IndexedItemSearchProvider design notes

Requirements

Should be file based, not requiring any additional backends
Should be performant enough to search datasets with as many as 500000 features
Must be able to search numeric, text or enum properties

In the remaining section we describe the structure of the index.

indexRoot.json

indexRoot captures the overall structure of the index. It has the following fields:

idProperty
- Required
- Name of the feature property that is used as ID for indexing. This is also sometimes used by the catalog item to uniquely identify & highlight the selected feature.
resultsDataUrl: string
- Required
- URL of the CSV results data file mapping a feature by its ID to result data associated with the feature.
indexes: Record<string, Index>
- Required
- An object whose keys are the property names and values are the corresponding Index definition.

Results data file

A CSV file mapping an indexed feature to result data using its ID.

eg:

"building_id","latitude","longitude","height","street_address"
"abc1","45.0","100.0","120","abc def"

It should contain a header for each column. It should also have a column for the idProperty specified in the indexRoot.json file. Terria also recongnizes a few special columns which it uses to construct a target to zoom to when the user selects the result.

latitude
- Required
- The latitude of the feature
longitude
- Required
- The longitude of the feature
height
- Optional
- The height of the feature
radius
- Optional
- The radius of the bounding sphere containing the feature

A zoom target is constructed using the latitude, longitude and height or the radius whichever is known. height is the height of the feature and radius is a radius of the bounding sphere to zoom to.

Index types

Terria implements the following index types:

Numeric Index

Numeric index is used for searching numeric properties.
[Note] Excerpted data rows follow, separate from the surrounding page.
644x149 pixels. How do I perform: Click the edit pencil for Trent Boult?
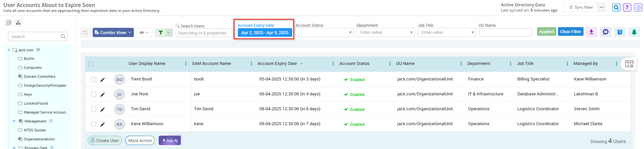[x=103, y=79]
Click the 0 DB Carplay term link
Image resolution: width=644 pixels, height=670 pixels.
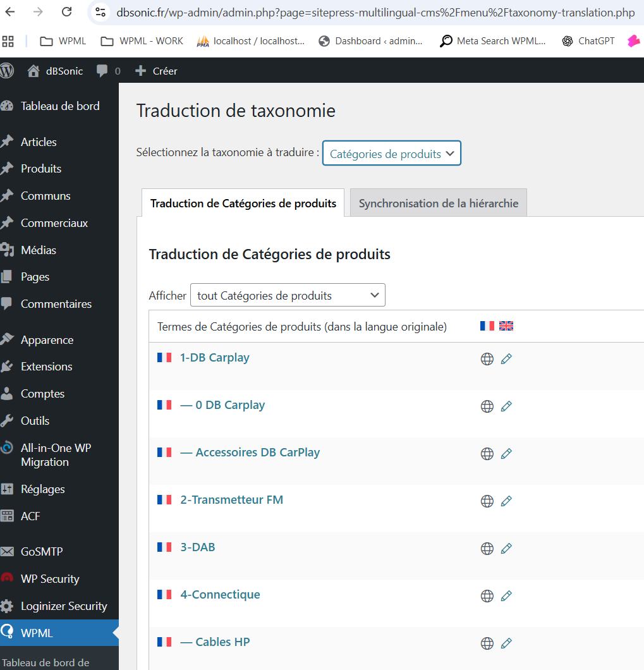pyautogui.click(x=229, y=405)
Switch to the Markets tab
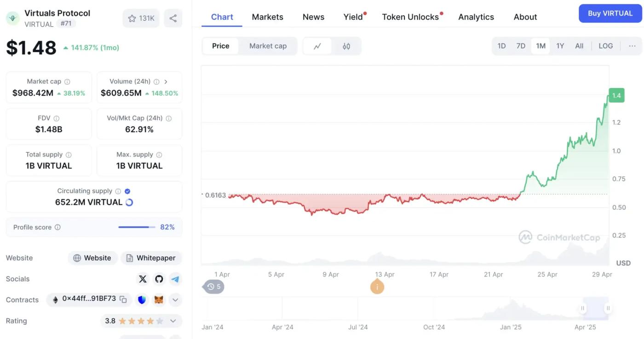This screenshot has width=644, height=339. [267, 17]

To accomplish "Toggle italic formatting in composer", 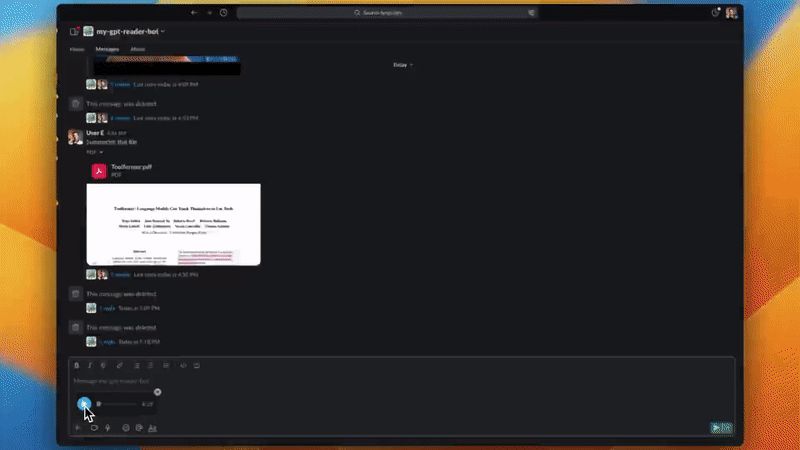I will point(91,365).
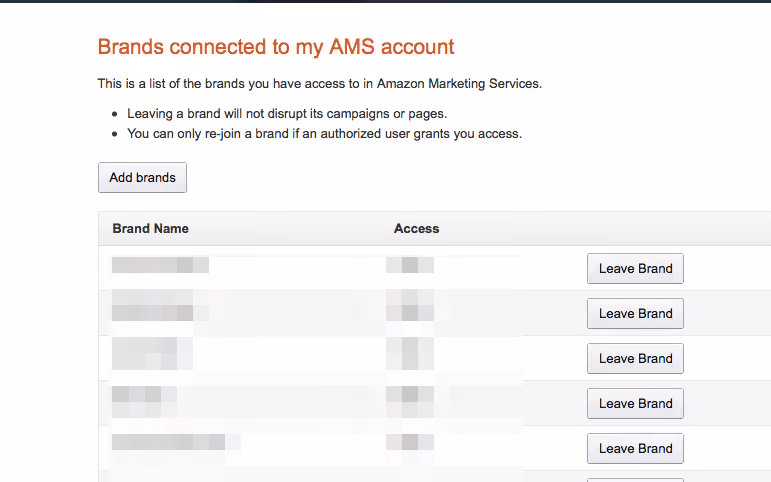Screen dimensions: 771x482
Task: Click Leave Brand in the fourth row
Action: (635, 403)
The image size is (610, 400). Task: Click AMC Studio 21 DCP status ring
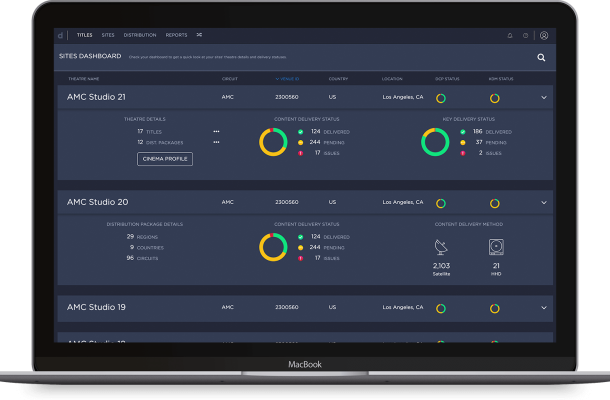tap(440, 98)
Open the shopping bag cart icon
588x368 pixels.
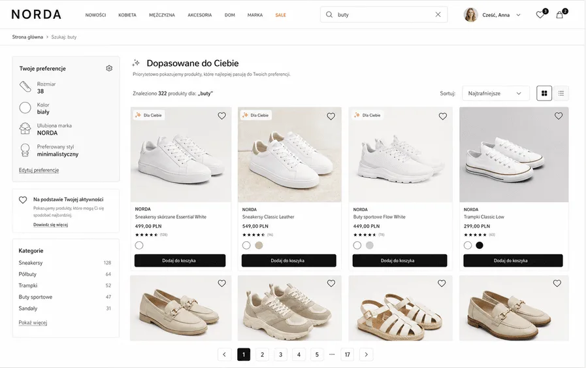(559, 15)
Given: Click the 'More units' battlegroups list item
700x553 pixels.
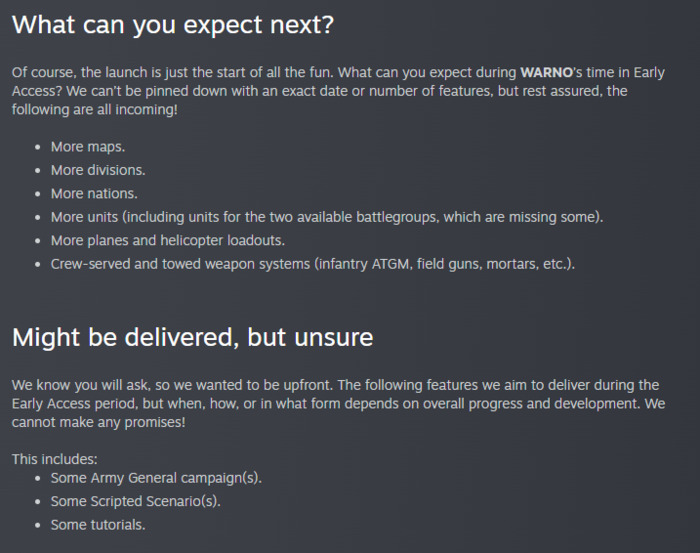Looking at the screenshot, I should 327,217.
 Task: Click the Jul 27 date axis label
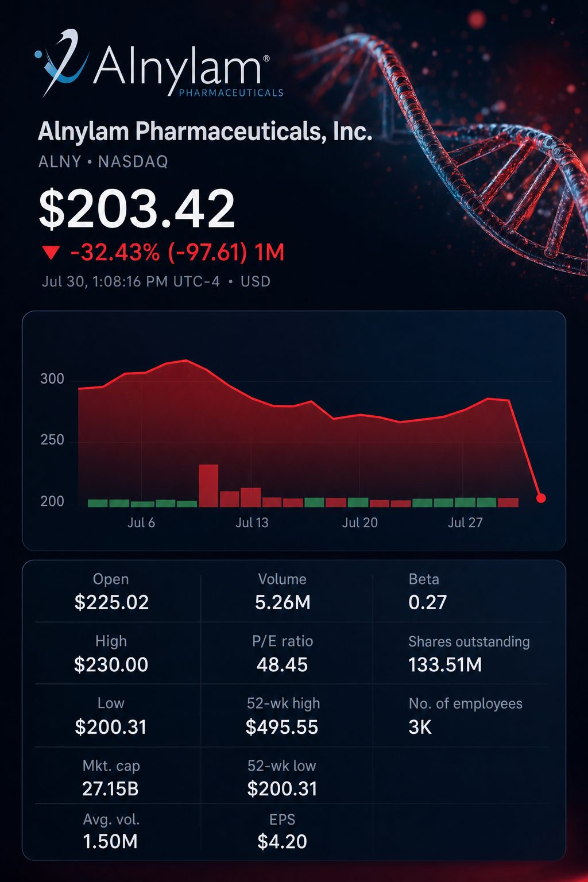[465, 523]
It can be used for searching features with numeric values within a range, for eg: Buildings with height between 100m and 180m. Numeric index is represented as an array of [id, value] pairs sorted by value. This makes it easy to perform a binary search on the index.

Definition

type: "numeric"
- Required
range: {min: number, max: number}
- Required
- The range of values in the index.
url: string
- Required
- URL of the numeric index file

eg:

{
  type: "numeric",
  range: {min: 7.58, max: 92901.63},
  url: "1.csv"
}

Numeric index file

A numeric index file is a CSV file sorted by its value. The file must have two named columns dataRowId and value. The dataRowId is the index of the corresponding feature in the results data file.

"dataRowId","value"
"332600","7.58"
...
"63462","92901.63"

Enum Index

Enum index is useful for searching fixed list of strings, eg: Roof material property can have a fixed set of values like Tile, Metal, Fiberglass, Concrete, Plastic etc. An enum index contains a sub-index for each of its value. The sub-index is simply a list of feature IDs that have that value.

Definition

type: "enum"
- Required
values: Record<string, EnumValue>
- Required
- An object whose keys are the enum string and value defines the enum value index.

eg:

"ROOF_MATERIAL": {
  "type": "enum",
  "values": {
    "Unclassified": { "count": 273889, "url": "3-0.csv" },
    "Tile": { "count": 130063, "url": "3-1.csv" },
    "Metal": { "count": 113671, "url": "3-2.csv" },
    "Fiberglass/Plastic": { "count": 5653, "url": "3-3.csv" },
    "Flat Concrete": { "count": 2476, "url": "3-4.csv" },
    "": { "count": 20454, "url": "3-5.csv" }
  }
}

Enum value index

Defines the index for a single enum member.

Definition

count: number
- Required
- Number of features that have this enum value.
url: string
- Required
- URL of the enum value index file.

Enum value index file

The enum value index file is a CSV file with a single column named dataRowId which is the index of the corresponding feature in the results data file.

eg:

"dataRowId"
"1"
"2"
...
"546205"

Text Index

Text index is used for searching arbitrary text properties, for eg: street address. We use Minisearch for generating and searching text index.

Definition

type: "text"
Required
url: string
Required
URL of the text index file.

eg:

 { "type": "text", "url": "2.json" }

Text index file

Text index file is a JSON file with the following structure:

index: MiniSearch
- Required
- The searialized Minisearch index instance
options: MiniSearchOptions
- Required
- The options used to create the MiniSearch instance.

Why CSV and not JSON?

In our testing we found that parsing CSV in javascript is significantly faster than parsing JSON (a difference of 2-3secs). So we decided to use CSV for representing numeric & enum indexes. Text index is persisted as a JSON searialization of the Minisearch instance.